Ingredients Nutrition


  1. Make the cake according to the package directions, but add the sour cream. Bake in three 8-inch wax-paper-lined cake pans. Bake according to directions.
  2. When the cake is removed from the oven, poke holes in each cake with a wooden chopstick, and pour the can of coconut milk (shaken first) over it. Let the cake cool and then refrigerate in the pans.
  3. The cake layers should be cold when assembling the cake. Place each cake pan into about 1 inch of warm water for at least a minute to loosen the cake from the bottom of the baking pan. I also go around the outside with a knife to be sure the cake is free and ready to release. Turn cake out onto the cake platter. Peel off the wax paper and spread whipped cream over top. Continue stacking the layers.
  4. Frost the outside of the cake with the whipped cream. Press the coconut into the sides and top of the cake. Refrigerate the cake until serving time.
  5. FOR THE BLUEBERRY SAUCE: In a saucepan, combine the blueberries, half of the water, orange juice, corn syrup and sugar. Stir gently, and bring to a boil.

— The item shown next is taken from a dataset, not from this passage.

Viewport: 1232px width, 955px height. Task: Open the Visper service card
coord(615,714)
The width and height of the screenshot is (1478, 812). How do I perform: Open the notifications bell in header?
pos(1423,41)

  6. In a cup, mix together the cornstarch and the remaining water until smooth. Gently stir the cornstarch mixture into the hot blueberries so you don't break up the berries. Simmer gnetly until thickened. Remove from heat and stir in the almond extract and cinnamon. Chill the sauce until serving time.
  7. NOTE: Preparation time does not include cooking the layers prior to assembly.